**Exercise requirements:** Return all entries verbatim; skip any pictures.
□ □ □ □ □ □ □
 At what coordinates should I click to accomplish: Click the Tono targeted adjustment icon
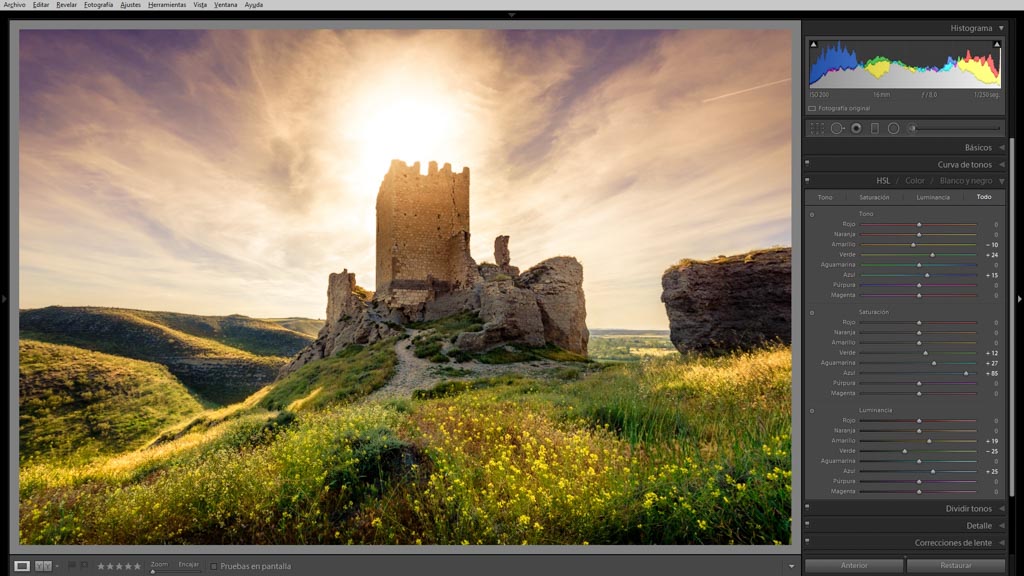coord(812,214)
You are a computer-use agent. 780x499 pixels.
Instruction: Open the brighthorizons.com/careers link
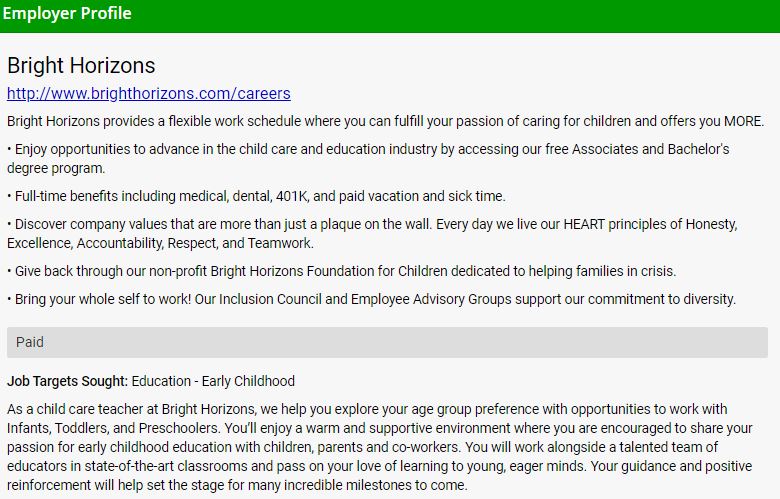[148, 94]
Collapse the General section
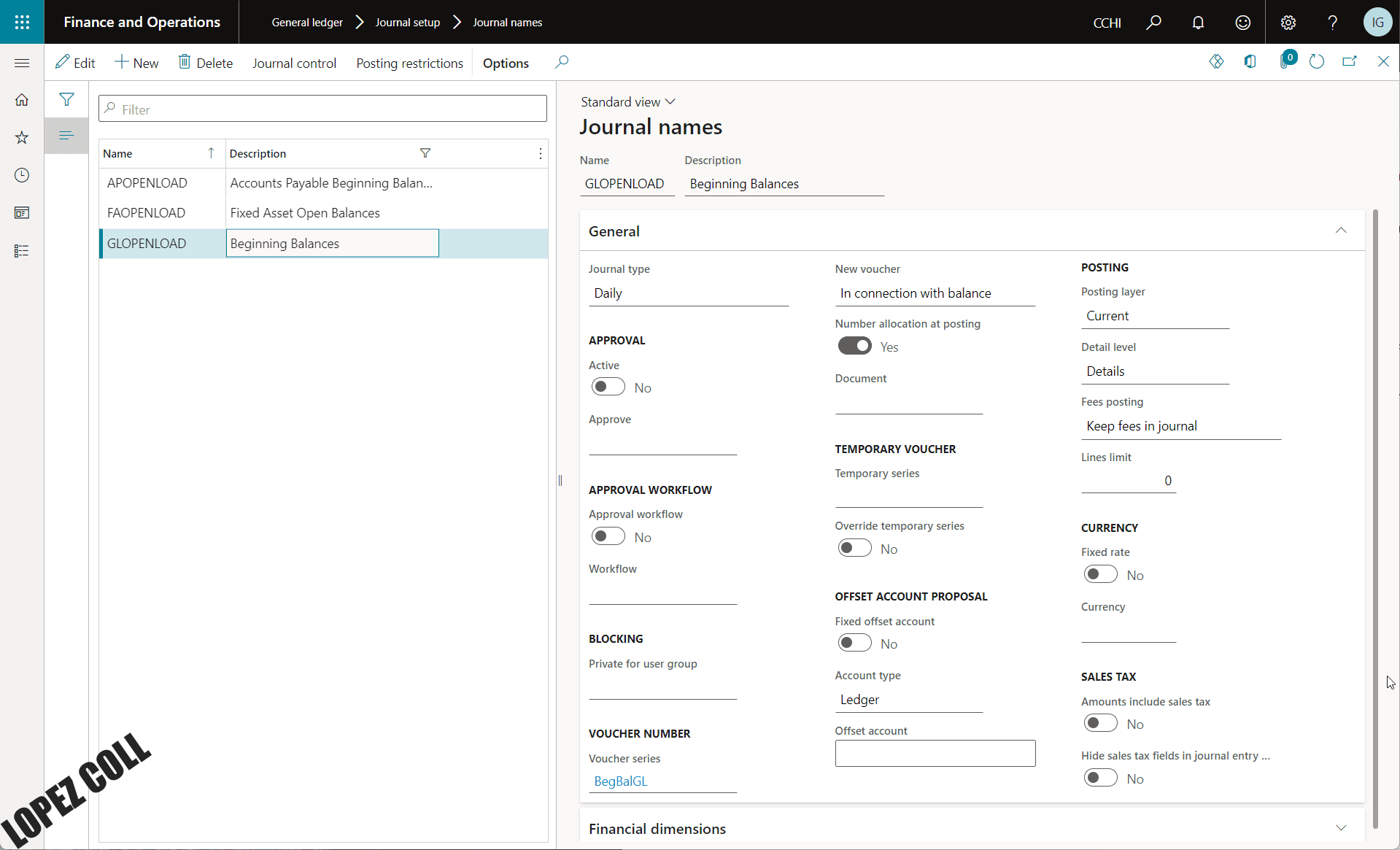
□ □ □ □ □ □ □
**Result of this task:**
 At what coordinates should I click to accomplish: Click the Tono targeted adjustment icon
coord(812,214)
You are a computer-use agent. 780x499 pixels.
Instruction: Open the brighthorizons.com/careers link
[148, 94]
Collapse the General section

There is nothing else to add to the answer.